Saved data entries

════

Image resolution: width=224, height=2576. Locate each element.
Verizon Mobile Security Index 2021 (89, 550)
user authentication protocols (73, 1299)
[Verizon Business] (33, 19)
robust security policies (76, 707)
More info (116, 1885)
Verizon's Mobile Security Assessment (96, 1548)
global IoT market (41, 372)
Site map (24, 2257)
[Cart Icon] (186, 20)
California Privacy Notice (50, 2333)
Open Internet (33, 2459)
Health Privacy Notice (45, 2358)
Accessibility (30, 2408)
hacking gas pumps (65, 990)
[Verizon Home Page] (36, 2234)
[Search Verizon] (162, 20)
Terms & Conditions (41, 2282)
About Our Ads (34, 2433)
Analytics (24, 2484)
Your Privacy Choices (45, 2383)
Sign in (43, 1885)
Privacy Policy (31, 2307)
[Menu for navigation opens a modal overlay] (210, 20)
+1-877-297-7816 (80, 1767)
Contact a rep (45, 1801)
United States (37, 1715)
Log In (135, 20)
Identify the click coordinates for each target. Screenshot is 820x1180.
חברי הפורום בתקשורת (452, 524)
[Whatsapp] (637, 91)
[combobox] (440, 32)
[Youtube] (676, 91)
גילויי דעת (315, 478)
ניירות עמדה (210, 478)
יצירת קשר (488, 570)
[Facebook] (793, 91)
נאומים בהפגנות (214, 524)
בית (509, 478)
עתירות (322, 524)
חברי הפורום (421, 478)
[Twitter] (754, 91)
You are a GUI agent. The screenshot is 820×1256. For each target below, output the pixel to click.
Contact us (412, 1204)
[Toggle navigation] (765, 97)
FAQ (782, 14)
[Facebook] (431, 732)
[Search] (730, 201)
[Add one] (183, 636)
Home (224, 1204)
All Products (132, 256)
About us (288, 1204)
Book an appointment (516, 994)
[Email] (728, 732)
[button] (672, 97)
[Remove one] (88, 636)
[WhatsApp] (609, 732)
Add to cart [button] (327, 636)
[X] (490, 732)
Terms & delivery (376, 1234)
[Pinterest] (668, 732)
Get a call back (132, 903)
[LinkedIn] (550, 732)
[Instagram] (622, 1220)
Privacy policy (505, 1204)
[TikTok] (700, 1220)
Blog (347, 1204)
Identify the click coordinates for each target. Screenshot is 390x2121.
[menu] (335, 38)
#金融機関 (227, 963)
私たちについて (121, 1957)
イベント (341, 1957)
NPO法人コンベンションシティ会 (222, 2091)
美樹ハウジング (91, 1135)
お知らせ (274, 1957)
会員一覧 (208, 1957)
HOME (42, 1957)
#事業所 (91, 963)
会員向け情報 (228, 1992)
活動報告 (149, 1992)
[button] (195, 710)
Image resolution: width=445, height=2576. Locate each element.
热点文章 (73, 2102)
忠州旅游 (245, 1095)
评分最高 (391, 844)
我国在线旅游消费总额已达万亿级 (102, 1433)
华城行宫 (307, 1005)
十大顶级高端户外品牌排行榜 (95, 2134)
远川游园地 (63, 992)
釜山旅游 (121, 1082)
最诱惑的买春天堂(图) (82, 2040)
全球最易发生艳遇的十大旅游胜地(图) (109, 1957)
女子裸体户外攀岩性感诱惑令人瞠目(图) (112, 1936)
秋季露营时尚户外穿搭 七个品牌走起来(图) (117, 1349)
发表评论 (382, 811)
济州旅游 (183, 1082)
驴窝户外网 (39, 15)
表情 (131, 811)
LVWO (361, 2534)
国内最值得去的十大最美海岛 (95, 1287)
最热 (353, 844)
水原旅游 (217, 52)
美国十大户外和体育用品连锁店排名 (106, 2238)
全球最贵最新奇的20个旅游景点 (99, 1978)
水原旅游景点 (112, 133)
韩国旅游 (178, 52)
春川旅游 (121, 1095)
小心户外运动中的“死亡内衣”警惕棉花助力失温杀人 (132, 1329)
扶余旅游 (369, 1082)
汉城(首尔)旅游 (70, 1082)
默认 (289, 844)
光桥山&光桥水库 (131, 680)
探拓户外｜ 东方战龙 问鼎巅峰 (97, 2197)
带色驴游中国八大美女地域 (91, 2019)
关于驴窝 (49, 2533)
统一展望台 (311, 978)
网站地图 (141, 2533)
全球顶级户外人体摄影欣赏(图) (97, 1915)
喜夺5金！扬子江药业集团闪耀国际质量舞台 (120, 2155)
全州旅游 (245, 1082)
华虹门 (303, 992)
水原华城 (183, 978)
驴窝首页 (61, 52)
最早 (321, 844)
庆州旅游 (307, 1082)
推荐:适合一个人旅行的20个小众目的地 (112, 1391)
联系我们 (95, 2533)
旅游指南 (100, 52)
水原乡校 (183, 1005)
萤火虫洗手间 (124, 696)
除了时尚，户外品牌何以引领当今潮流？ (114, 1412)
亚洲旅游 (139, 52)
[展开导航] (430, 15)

════

== What is needed ==
Look above for the line containing "[Instagram] (622, 1220)". From there to the final line of the entries, repeat every line exactly.

== Task response ==
[Instagram] (622, 1220)
Privacy policy (505, 1204)
[TikTok] (700, 1220)
Blog (347, 1204)
Identify the click coordinates for each target. Screenshot is 390x2121.
[menu] (335, 38)
#金融機関 (227, 963)
私たちについて (121, 1957)
イベント (341, 1957)
NPO法人コンベンションシティ会 (222, 2091)
美樹ハウジング (91, 1135)
お知らせ (274, 1957)
会員一覧 (208, 1957)
HOME (42, 1957)
#事業所 (91, 963)
会員向け情報 (228, 1992)
活動報告 (149, 1992)
[button] (195, 710)
Image resolution: width=445, height=2576. Locate each element.
热点文章 (73, 2102)
忠州旅游 (245, 1095)
评分最高 (391, 844)
我国在线旅游消费总额已达万亿级 (102, 1433)
华城行宫 (307, 1005)
十大顶级高端户外品牌排行榜 (95, 2134)
远川游园地 (63, 992)
釜山旅游 (121, 1082)
最诱惑的买春天堂(图) (82, 2040)
全球最易发生艳遇的十大旅游胜地(图) (109, 1957)
女子裸体户外攀岩性感诱惑令人瞠目(图) (112, 1936)
秋季露营时尚户外穿搭 七个品牌走起来(图) (117, 1349)
发表评论 (382, 811)
济州旅游 (183, 1082)
驴窝户外网 (39, 15)
表情 (131, 811)
LVWO (361, 2534)
国内最值得去的十大最美海岛 (95, 1287)
最热 (353, 844)
水原旅游 (217, 52)
美国十大户外和体育用品连锁店排名 (106, 2238)
全球最贵最新奇的20个旅游景点 (99, 1978)
水原旅游景点 (112, 133)
韩国旅游 (178, 52)
春川旅游 (121, 1095)
小心户外运动中的“死亡内衣”警惕棉花助力失温杀人 (132, 1329)
扶余旅游 (369, 1082)
汉城(首尔)旅游 (70, 1082)
默认 (289, 844)
光桥山&光桥水库 (131, 680)
探拓户外｜ 东方战龙 问鼎巅峰 (97, 2197)
带色驴游中国八大美女地域 (91, 2019)
关于驴窝 (49, 2533)
统一展望台 (311, 978)
网站地图 (141, 2533)
全球顶级户外人体摄影欣赏(图) (97, 1915)
喜夺5金！扬子江药业集团闪耀国际质量舞台 (120, 2155)
全州旅游 (245, 1082)
华虹门 (303, 992)
水原华城 (183, 978)
驴窝首页 (61, 52)
最早 (321, 844)
庆州旅游 (307, 1082)
推荐:适合一个人旅行的20个小众目的地 (112, 1391)
联系我们 (95, 2533)
旅游指南 (100, 52)
水原乡校 (183, 1005)
萤火虫洗手间 (124, 696)
除了时尚，户外品牌何以引领当今潮流？ (114, 1412)
亚洲旅游 (139, 52)
[展开导航] (430, 15)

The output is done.